**EXTRACTED MATERIAL**
———

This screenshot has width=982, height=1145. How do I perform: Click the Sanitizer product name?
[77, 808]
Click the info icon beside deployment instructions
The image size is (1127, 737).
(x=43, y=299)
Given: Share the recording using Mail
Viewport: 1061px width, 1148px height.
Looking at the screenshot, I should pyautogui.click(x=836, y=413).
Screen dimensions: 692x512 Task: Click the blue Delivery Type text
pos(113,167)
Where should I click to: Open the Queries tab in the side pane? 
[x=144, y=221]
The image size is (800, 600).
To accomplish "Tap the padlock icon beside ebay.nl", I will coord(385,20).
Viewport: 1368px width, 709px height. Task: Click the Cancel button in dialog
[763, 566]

———

**WHAT YOU NEED TO DO**
Every line of the material is to be transcribed exactly.

**ANSWER BOX**
This screenshot has width=982, height=1145. How do I perform: Click the Sanitizer product name?
[77, 808]
Click the info icon beside deployment instructions
The image size is (1127, 737).
(x=43, y=299)
Given: Share the recording using Mail
Viewport: 1061px width, 1148px height.
Looking at the screenshot, I should pyautogui.click(x=836, y=413).
Screen dimensions: 692x512 Task: Click the blue Delivery Type text
pos(113,167)
Where should I click to: Open the Queries tab in the side pane? 
[x=144, y=221]
The image size is (800, 600).
To accomplish "Tap the padlock icon beside ebay.nl", I will coord(385,20).
Viewport: 1368px width, 709px height. Task: Click the Cancel button in dialog
[763, 566]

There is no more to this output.